The prototype of Turkey's first indigenous electric car was unveiled on December 26th, 2019 to the public. At a ceremony held in Kocaeli’s Gebze district just outside Istanbul and attended by Turkish President Recep Tayyip Erdoğan, the new car was displayed for the first time.
In his speech, Erdoğan said that the factory will be built on a 1 million sq.m plot of land which belongs to the Turkish military in Bursa’s Gemlik district. Turkey’s first attempt at producing its own car was the Devrim (Revolution) car in 1961, but it never made it past the prototype stage. Erdoğan stressed Turkey will deter all efforts to hinder the production of the new indigenous car which has been a long-held dream in Turkey.
Two models of the car unveiled were an electric light SUV and a sedan, and were in the colours red and white, signifying the Turkish flag. Gürcan Karakaş, the CEO of Turkey's Automobile Initiative Group (TOGG), the group established for the production of the car, said at the unveiling ceremony that the car had been designed to be technologically smart and that they planned to have the production facilities completed in 2021 and the car available in 2022. He added that this fully electric car will be produced in five models with two alternative engine sizes of 200 and 400 horsepower, and will have a range of up to 500 km with locally produced Lithium-ion battery chargeable to 80% in less than 30 minutes. An annual production total of 175,000 cars is planned.

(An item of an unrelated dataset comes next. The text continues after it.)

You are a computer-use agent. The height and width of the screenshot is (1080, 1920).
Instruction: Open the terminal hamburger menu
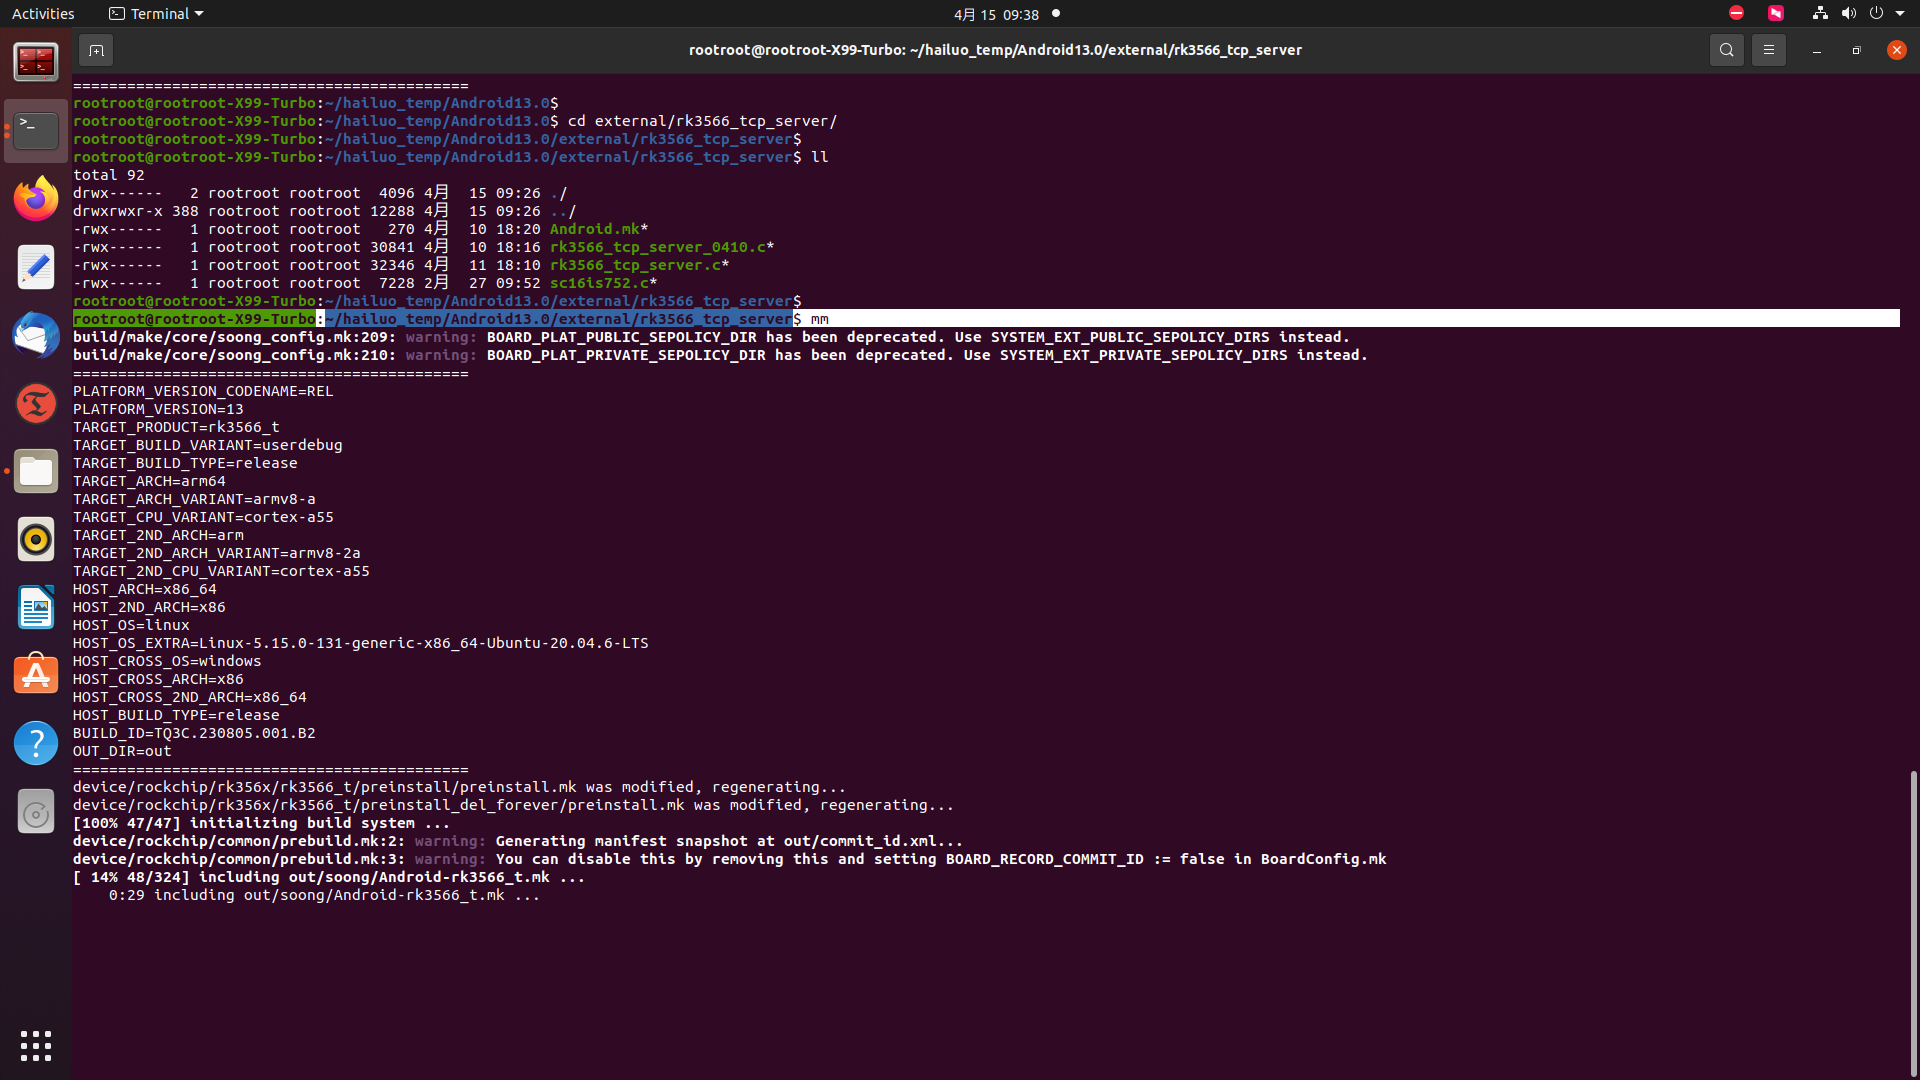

In June 2018, five Turkish industry giants; Anadolu Group, BMC, Kok Group, Turkcell and Zorlu Holding as well as an umbrella organization, the Union of Chambers and Commodity Exchanges of Turkey (TOBB), which has a 5% stake in the project, came together to form Turkey's Automobile Initiative Group (TOGG) responsible for the production of the new indigenous car. However, despite the inclusion of such powerful private sector conglomerates in the project, the funding will largely be provided by the government. In addition to providing land for the production facility, the government will be providing investment incentives, tax exemptions and a purchase guarantee of 30,000 cars per year until the end of 2035. The total expected investment in the project has been given as TL 22 billion (USD 3.7 billion) over15 years, with a workforce of over 4,000.
In weighing up the practicality of this project, there is one undeniable advantage in its favour. In addition to Turkey’s vital geographical location, Turkey in recent decades has grown into a production hub for automotive giants, among them Ford, Mercedes, Renault, Toyota, Hyundai and Fiat, and has a very strong automotive supply industry. Turkey car exports of 828.744 units in 2019 comprise some 85% of Turkey’s total production of 982,642 units, and the European Union is the largest customer for these cars. Export earnings by the Turkish automotive sector in 2019 was some USD 31.2 billion, which represents some 18% of Turkey’s total exports that year. It is therefore clear that Turkey has a very strong infrastructure to support Turkey’s new indigenous car.
On the negative side though, It has been inferred that that the new car will not turn out to be as “indigenous” as expected. Though the prototype car had been designed by the Italian company Pininfarina and previously been showcased at an exposition in Beijing, where it apparently did not make much of an impression, the licence remains in Turkey. The engine and the battery for the car are however important issues which still need to be resolved. It has yet to be seen how TOGG will come up with the technology and the manufacturing infrastructure to ensure that these are produced locally. Turkey already has a wide range of cars, buses and other vehicles assembled locally, and a high percentage of the input to these vehicles are manufactured locally. There is no point of having a so called “indigenous” car if it ends up as just another locally assembled car.
Perhaps the most important question surrounding the new “indigenous” car is whether it can be commercially viable. In 2019, 387,256 cars were sold in Turkey. Assuming that the current economic crisis eases and that the domestic car market will grow 25% for each of the next two years, the size of the market will be around 600,000 units per year at the beginning of 2022 when the new “indigenous” car becomes available. Assuming that current ratios continue, 60% of the domestic market will be met by imports, and the remaining 40%, that is some 240,000 units, will be met by local production in Turkey. A total of 175,000 units per year is planned for the new “indigenous” car, of which 30,000 will be purchased by the government for use by ministeries, state-owned enterprises and other government bodies. This leaves some 150,000 units to be sold in the domestic market. Assuming all the 150,000 units are sold locally the new car will have grabbed 62.5% of the market, putting it into direct competition with other manufacturing companies in Turkey. This may well result in a contraction in domestic production with a subsequent loss of jobs.
There is some scepticism about the viability of this new car project and there is suspicion that the ruling Justice and Development Party (AKP), under growing pressure since electoral losses last year, is merely seeking political gain from initiating this project. Such a large state-funded project needs to be analysed and discussed fully in public before implementation. The economic and technological risks need to be identified and an investment decision made accordingly. It seems that Turkey’s long-standing dream of an indigenous car, together with political and ideological motives, may well have superseded any logical and commercial justification.